• **Task requirements**: If a line in the data below holds the word "Joghurt", copy it.

··· Exercise input ···

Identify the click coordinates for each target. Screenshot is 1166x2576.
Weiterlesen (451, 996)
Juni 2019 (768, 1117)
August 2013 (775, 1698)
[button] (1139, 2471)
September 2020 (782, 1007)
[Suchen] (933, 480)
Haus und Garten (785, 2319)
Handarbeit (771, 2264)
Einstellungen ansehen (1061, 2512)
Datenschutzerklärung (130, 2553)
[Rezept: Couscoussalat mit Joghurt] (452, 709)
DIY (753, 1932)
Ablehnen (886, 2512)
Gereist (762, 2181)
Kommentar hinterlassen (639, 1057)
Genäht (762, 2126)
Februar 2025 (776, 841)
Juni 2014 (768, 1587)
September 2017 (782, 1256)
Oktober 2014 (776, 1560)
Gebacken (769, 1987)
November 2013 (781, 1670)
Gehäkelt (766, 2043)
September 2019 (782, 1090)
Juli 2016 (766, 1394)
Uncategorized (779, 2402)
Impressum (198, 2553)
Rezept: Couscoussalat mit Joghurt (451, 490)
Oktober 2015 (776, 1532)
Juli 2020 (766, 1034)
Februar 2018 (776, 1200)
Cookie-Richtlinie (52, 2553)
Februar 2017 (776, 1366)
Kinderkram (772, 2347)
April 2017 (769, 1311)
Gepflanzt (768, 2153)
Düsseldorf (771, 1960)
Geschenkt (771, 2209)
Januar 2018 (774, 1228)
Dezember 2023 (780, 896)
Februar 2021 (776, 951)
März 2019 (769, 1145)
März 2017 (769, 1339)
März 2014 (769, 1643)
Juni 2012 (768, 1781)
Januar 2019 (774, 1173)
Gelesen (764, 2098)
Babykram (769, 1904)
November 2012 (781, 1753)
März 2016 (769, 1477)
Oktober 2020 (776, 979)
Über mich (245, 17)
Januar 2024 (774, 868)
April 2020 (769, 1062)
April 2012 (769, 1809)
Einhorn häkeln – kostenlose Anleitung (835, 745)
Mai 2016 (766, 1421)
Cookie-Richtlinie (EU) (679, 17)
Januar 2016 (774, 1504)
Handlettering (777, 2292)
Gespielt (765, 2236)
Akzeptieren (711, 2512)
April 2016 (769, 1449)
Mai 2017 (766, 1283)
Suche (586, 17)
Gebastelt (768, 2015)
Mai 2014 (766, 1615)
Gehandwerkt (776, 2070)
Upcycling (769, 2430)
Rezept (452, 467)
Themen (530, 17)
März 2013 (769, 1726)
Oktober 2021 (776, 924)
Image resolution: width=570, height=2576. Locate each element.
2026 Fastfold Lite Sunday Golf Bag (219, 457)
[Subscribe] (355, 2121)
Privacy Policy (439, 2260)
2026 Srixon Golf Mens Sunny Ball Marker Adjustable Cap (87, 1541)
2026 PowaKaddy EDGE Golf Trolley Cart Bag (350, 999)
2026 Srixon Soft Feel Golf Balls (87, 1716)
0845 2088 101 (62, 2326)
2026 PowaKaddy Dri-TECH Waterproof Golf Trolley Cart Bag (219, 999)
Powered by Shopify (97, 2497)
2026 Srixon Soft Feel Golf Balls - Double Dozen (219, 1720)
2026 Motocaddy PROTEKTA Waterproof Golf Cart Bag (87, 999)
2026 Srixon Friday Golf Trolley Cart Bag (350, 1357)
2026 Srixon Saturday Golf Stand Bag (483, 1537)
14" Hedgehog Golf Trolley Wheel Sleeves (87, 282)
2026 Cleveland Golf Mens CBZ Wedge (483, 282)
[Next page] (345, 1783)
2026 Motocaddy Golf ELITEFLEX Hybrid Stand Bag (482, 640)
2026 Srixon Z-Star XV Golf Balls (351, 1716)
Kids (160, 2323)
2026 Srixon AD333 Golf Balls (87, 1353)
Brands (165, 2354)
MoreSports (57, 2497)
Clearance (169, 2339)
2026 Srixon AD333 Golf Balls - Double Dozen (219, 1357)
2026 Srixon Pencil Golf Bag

···

• **Response below**:
[Rezept: Couscoussalat mit Joghurt] (452, 709)
Rezept: Couscoussalat mit Joghurt (451, 490)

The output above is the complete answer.